Chinese and Korean Translation Services
in International Arbitrations

An Arbitration Notice in a Foreign Language? You Need a Legal Translator!

Translation services for lawyers matter in any type of litigation. But when it comes to international arbitration, legal translation matters a lot. Indeed, it is common in international arbitrations to have the parties speaking two different languages, such as Mandarin Chinese and Korean, and the relevant documents to be in even more languages.

Those who have a single-language background and limited experience with international matters can sometimes underestimate the types of language issues that can arise in international arbitrations. Yet, there are many stumbling blocks that come up with regard to language and, at times, a language issue can be outcome-determinative in an international arbitration proceeding.

When the stakes are so high, you need to know that you have legal language translation professionals helping you through the process. Given that language is so vital in the international arbitration setting, you would be wise to retain the services of an experienced legal translation service that can give you “soup to nuts” coverage with regard to spoken and written translations. Indeed, a legal translation service you can trust gives you and your firm peace of mind that the highly technical, legal documents will be translated accurately the first time. All Language Alliance, Inc. is the service you need. We invite you to discuss your translation needs at 303-470-9555.

If your client is, or you are employed by, a multi-national company, chances are that you may experience an international arbitration in China or South Korea. Both locations have become well-known hubs for international arbitrations. Notably, the language nuances between English and Chinese, or English and Korean are significant. This article points out, through two examples, some common language pitfalls with regard to the Chinese and Korean languages.

An Arbitration Notice Ignored, and a Judgment Lost – CEEG v. LUMOS (2016)

Sometime the best way to learn a lesson is to see examples where mistakes were made. Consider CEEG (Shanghai) Solar Sci. & Tech. Co. v. LUMOS LLC, a 2016 case before the U.S. Court of Appeals for the 10th Circuit in Denver, Colorado.

In that arbitration before the Shanghai International Economic and Trade Arbitration Commission, the Chinese company CEEG won an arbitral judgment. That was largely because the responding company, LUMOS, was not in attendance. Apparently, CEEG notified LUMOS of the arbitration by a letter written in Chinese.
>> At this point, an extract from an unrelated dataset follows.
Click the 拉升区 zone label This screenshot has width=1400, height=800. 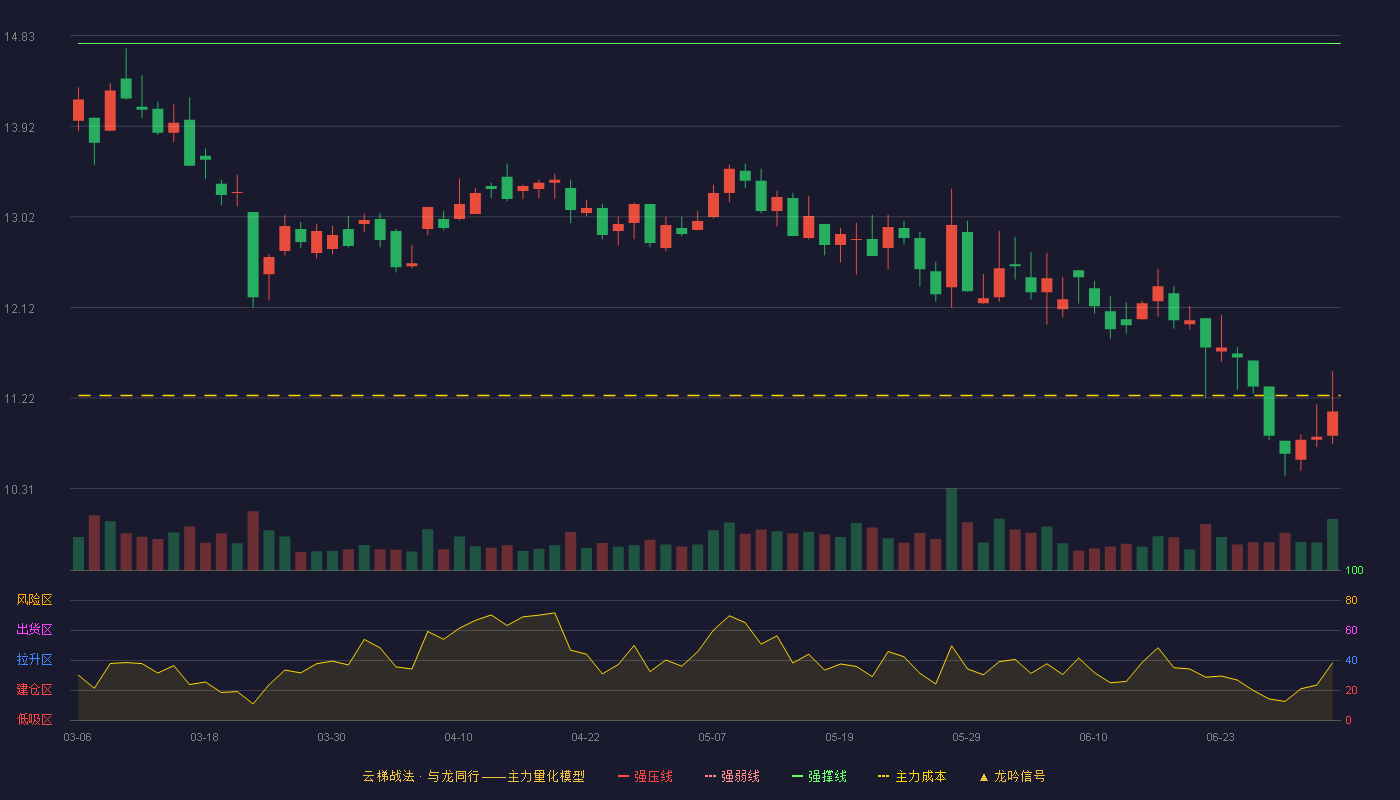pyautogui.click(x=34, y=660)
Previous to the notice, the parties’ past communications were in English, and the agreement between the parties specified that any proceedings should be in English. Once CEEG tried to enforce its arbitral judgment in a U.S. District Court, the U.S. court denied enforcement. The court determined that LUMOS was not properly notified because the notice of arbitration was in Chinese, not English.

On appeal, the 10th Circuit affirmed the lower court’s denial. The reason provided was that the letter in Chinese was “not reasonably calculated” to alert LUMOS of the arbitration, particularly given that English was the language in which the parties typically communicated. Although, LUMOS was aware that the letter in Chinese was a notice of arbitration, LUMOS did not have sufficient time to retain Chinese counsel to represent LUMOS in time for the arbitration.
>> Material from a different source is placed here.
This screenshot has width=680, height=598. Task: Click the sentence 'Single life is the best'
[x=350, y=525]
In sum, the time and expense of the Shanghai arbitration was entirely wasted because CEEG did not use the proper language in its initial notice.

Linguistic Pitfalls When Working with Witnesses: When “Yes” May Mean “No”

In a recent arbitration between parties from South Korea, Singapore, and Russia, witness testimony from a Korean witness exemplifies major language issues.

It is typical with Korean speakers who are faced with a question to literally confirm the accuracy of a statement or question. Yet, English speakers will often confirm the substantive accuracy of the statement or question.

Take for example the question, “You don’t drive?” An English speaker may oftentimes answer by saying “No” (meaning “I don’t drive”) thereby confirming the substance of the question, that the witness does not drive a car. By contrast, a Korean speaker may answer the question literally with a “Yes” (confirming that it is true “I don’t drive”). The witness does not drive a car in both cases, but based on culture and language, the witness may answer the question entirely differently.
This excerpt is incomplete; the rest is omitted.